• [JOB]: Please revise the lines below, changing every "GUI agent" to "desktop assistant" and keeping everything else the same.

┌──

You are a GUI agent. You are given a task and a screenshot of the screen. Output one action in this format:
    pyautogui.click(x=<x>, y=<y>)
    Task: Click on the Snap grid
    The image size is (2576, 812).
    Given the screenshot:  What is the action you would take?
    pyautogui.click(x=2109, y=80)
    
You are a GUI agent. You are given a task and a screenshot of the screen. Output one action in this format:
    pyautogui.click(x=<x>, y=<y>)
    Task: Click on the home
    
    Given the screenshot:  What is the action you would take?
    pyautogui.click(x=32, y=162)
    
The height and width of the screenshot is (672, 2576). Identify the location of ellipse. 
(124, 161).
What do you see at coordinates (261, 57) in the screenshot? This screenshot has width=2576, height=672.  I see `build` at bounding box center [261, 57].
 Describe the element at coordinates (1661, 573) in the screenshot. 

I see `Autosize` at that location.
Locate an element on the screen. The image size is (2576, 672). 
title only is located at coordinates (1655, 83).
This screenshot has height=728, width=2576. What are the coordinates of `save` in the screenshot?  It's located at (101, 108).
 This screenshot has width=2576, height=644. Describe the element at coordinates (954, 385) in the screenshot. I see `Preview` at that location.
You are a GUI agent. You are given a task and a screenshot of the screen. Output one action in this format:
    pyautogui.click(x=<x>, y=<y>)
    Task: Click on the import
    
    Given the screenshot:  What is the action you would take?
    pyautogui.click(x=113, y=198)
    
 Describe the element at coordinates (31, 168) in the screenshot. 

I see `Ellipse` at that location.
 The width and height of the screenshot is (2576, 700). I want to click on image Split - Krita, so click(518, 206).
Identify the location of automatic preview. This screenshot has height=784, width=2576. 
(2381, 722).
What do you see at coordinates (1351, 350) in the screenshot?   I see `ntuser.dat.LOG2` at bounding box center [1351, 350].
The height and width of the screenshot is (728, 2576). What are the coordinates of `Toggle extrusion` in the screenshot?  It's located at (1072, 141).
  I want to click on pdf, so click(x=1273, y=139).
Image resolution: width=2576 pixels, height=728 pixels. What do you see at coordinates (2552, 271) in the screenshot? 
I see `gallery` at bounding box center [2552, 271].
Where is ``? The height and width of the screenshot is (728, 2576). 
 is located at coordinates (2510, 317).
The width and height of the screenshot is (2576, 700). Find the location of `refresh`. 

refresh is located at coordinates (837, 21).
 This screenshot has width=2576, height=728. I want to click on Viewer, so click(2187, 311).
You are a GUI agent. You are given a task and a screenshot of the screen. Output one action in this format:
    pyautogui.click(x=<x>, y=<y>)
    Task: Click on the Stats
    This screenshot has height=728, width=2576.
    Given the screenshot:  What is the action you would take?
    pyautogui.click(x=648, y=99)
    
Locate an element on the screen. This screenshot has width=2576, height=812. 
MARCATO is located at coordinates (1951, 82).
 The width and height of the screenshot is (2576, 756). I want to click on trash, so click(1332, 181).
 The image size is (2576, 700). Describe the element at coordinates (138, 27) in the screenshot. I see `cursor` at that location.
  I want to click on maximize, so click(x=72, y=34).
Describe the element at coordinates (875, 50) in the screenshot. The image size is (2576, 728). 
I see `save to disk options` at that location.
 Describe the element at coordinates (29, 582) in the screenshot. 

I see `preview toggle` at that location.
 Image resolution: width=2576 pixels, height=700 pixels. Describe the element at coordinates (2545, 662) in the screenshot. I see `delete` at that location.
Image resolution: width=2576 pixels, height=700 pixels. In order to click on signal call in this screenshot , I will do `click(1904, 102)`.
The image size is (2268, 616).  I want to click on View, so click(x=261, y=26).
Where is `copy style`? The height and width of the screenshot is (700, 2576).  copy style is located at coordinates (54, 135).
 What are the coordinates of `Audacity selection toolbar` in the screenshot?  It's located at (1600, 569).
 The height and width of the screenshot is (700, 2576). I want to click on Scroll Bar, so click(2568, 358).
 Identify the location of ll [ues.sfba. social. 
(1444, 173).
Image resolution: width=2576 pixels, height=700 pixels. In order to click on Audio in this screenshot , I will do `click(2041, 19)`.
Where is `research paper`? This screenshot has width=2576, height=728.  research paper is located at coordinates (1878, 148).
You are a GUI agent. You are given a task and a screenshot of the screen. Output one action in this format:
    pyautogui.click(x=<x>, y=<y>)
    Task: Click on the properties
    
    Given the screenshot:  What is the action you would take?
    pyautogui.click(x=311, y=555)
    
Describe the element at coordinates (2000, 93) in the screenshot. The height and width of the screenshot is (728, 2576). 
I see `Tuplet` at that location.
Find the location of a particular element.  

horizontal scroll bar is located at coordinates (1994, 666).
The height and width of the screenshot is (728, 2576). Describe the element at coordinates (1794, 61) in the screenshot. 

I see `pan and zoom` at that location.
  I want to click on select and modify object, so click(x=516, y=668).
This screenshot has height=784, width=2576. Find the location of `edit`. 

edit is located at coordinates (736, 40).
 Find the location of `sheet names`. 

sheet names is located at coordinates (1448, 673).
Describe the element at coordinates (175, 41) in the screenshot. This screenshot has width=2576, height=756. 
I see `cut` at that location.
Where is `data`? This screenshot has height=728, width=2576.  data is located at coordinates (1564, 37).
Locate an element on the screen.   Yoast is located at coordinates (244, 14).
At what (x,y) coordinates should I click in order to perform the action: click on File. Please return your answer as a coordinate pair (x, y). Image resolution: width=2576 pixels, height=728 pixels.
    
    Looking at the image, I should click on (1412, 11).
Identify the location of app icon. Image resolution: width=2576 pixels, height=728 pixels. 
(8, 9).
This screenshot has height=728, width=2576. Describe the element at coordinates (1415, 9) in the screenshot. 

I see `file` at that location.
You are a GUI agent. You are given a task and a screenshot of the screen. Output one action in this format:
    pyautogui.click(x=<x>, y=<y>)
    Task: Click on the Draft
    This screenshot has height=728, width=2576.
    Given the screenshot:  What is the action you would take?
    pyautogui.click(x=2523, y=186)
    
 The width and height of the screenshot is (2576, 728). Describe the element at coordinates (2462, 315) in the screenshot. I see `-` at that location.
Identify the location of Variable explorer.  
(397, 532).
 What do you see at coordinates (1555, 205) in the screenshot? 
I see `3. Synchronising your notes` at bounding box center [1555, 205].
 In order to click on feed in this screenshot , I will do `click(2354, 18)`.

└──

• [SOLUTION FOR THIS TASK]:
You are a desktop assistant. You are given a task and a screenshot of the screen. Output one action in this format:
    pyautogui.click(x=<x>, y=<y>)
    Task: Click on the Snap grid
    The image size is (2576, 812).
    Given the screenshot:  What is the action you would take?
    pyautogui.click(x=2109, y=80)
    
You are a desktop assistant. You are given a task and a screenshot of the screen. Output one action in this format:
    pyautogui.click(x=<x>, y=<y>)
    Task: Click on the home
    
    Given the screenshot:  What is the action you would take?
    pyautogui.click(x=32, y=162)
    
The height and width of the screenshot is (672, 2576). Identify the location of ellipse. 
(124, 161).
What do you see at coordinates (261, 57) in the screenshot? This screenshot has width=2576, height=672.  I see `build` at bounding box center [261, 57].
 Describe the element at coordinates (1661, 573) in the screenshot. 

I see `Autosize` at that location.
Locate an element on the screen. The image size is (2576, 672). 
title only is located at coordinates (1655, 83).
This screenshot has height=728, width=2576. What are the coordinates of `save` in the screenshot?  It's located at (101, 108).
 This screenshot has width=2576, height=644. Describe the element at coordinates (954, 385) in the screenshot. I see `Preview` at that location.
You are a desktop assistant. You are given a task and a screenshot of the screen. Output one action in this format:
    pyautogui.click(x=<x>, y=<y>)
    Task: Click on the import
    
    Given the screenshot:  What is the action you would take?
    pyautogui.click(x=113, y=198)
    
 Describe the element at coordinates (31, 168) in the screenshot. 

I see `Ellipse` at that location.
 The width and height of the screenshot is (2576, 700). I want to click on image Split - Krita, so click(518, 206).
Identify the location of automatic preview. This screenshot has height=784, width=2576. 
(2381, 722).
What do you see at coordinates (1351, 350) in the screenshot?   I see `ntuser.dat.LOG2` at bounding box center [1351, 350].
The height and width of the screenshot is (728, 2576). What are the coordinates of `Toggle extrusion` in the screenshot?  It's located at (1072, 141).
  I want to click on pdf, so click(x=1273, y=139).
Image resolution: width=2576 pixels, height=728 pixels. What do you see at coordinates (2552, 271) in the screenshot? 
I see `gallery` at bounding box center [2552, 271].
Where is ``? The height and width of the screenshot is (728, 2576). 
 is located at coordinates (2510, 317).
The width and height of the screenshot is (2576, 700). Find the location of `refresh`. 

refresh is located at coordinates (837, 21).
 This screenshot has width=2576, height=728. I want to click on Viewer, so click(2187, 311).
You are a desktop assistant. You are given a task and a screenshot of the screen. Output one action in this format:
    pyautogui.click(x=<x>, y=<y>)
    Task: Click on the Stats
    This screenshot has height=728, width=2576.
    Given the screenshot:  What is the action you would take?
    pyautogui.click(x=648, y=99)
    
Locate an element on the screen. This screenshot has width=2576, height=812. 
MARCATO is located at coordinates (1951, 82).
 The width and height of the screenshot is (2576, 756). I want to click on trash, so click(1332, 181).
 The image size is (2576, 700). Describe the element at coordinates (138, 27) in the screenshot. I see `cursor` at that location.
  I want to click on maximize, so click(x=72, y=34).
Describe the element at coordinates (875, 50) in the screenshot. The image size is (2576, 728). 
I see `save to disk options` at that location.
 Describe the element at coordinates (29, 582) in the screenshot. 

I see `preview toggle` at that location.
 Image resolution: width=2576 pixels, height=700 pixels. Describe the element at coordinates (2545, 662) in the screenshot. I see `delete` at that location.
Image resolution: width=2576 pixels, height=700 pixels. In order to click on signal call in this screenshot , I will do `click(1904, 102)`.
The image size is (2268, 616).  I want to click on View, so click(x=261, y=26).
Where is `copy style`? The height and width of the screenshot is (700, 2576).  copy style is located at coordinates (54, 135).
 What are the coordinates of `Audacity selection toolbar` in the screenshot?  It's located at (1600, 569).
 The height and width of the screenshot is (700, 2576). I want to click on Scroll Bar, so click(2568, 358).
 Identify the location of ll [ues.sfba. social. 
(1444, 173).
Image resolution: width=2576 pixels, height=700 pixels. In order to click on Audio in this screenshot , I will do `click(2041, 19)`.
Where is `research paper`? This screenshot has width=2576, height=728.  research paper is located at coordinates (1878, 148).
You are a desktop assistant. You are given a task and a screenshot of the screen. Output one action in this format:
    pyautogui.click(x=<x>, y=<y>)
    Task: Click on the properties
    
    Given the screenshot:  What is the action you would take?
    pyautogui.click(x=311, y=555)
    
Describe the element at coordinates (2000, 93) in the screenshot. The height and width of the screenshot is (728, 2576). 
I see `Tuplet` at that location.
Find the location of a particular element.  

horizontal scroll bar is located at coordinates (1994, 666).
The height and width of the screenshot is (728, 2576). Describe the element at coordinates (1794, 61) in the screenshot. 

I see `pan and zoom` at that location.
  I want to click on select and modify object, so click(x=516, y=668).
This screenshot has height=784, width=2576. Find the location of `edit`. 

edit is located at coordinates (736, 40).
 Find the location of `sheet names`. 

sheet names is located at coordinates (1448, 673).
Describe the element at coordinates (175, 41) in the screenshot. This screenshot has width=2576, height=756. 
I see `cut` at that location.
Where is `data`? This screenshot has height=728, width=2576.  data is located at coordinates (1564, 37).
Locate an element on the screen.   Yoast is located at coordinates (244, 14).
At what (x,y) coordinates should I click in order to perform the action: click on File. Please return your answer as a coordinate pair (x, y). Image resolution: width=2576 pixels, height=728 pixels.
    
    Looking at the image, I should click on (1412, 11).
Identify the location of app icon. Image resolution: width=2576 pixels, height=728 pixels. 
(8, 9).
This screenshot has height=728, width=2576. Describe the element at coordinates (1415, 9) in the screenshot. 

I see `file` at that location.
You are a desktop assistant. You are given a task and a screenshot of the screen. Output one action in this format:
    pyautogui.click(x=<x>, y=<y>)
    Task: Click on the Draft
    This screenshot has height=728, width=2576.
    Given the screenshot:  What is the action you would take?
    pyautogui.click(x=2523, y=186)
    
 The width and height of the screenshot is (2576, 728). Describe the element at coordinates (2462, 315) in the screenshot. I see `-` at that location.
Identify the location of Variable explorer.  
(397, 532).
 What do you see at coordinates (1555, 205) in the screenshot? 
I see `3. Synchronising your notes` at bounding box center [1555, 205].
 In order to click on feed in this screenshot , I will do `click(2354, 18)`.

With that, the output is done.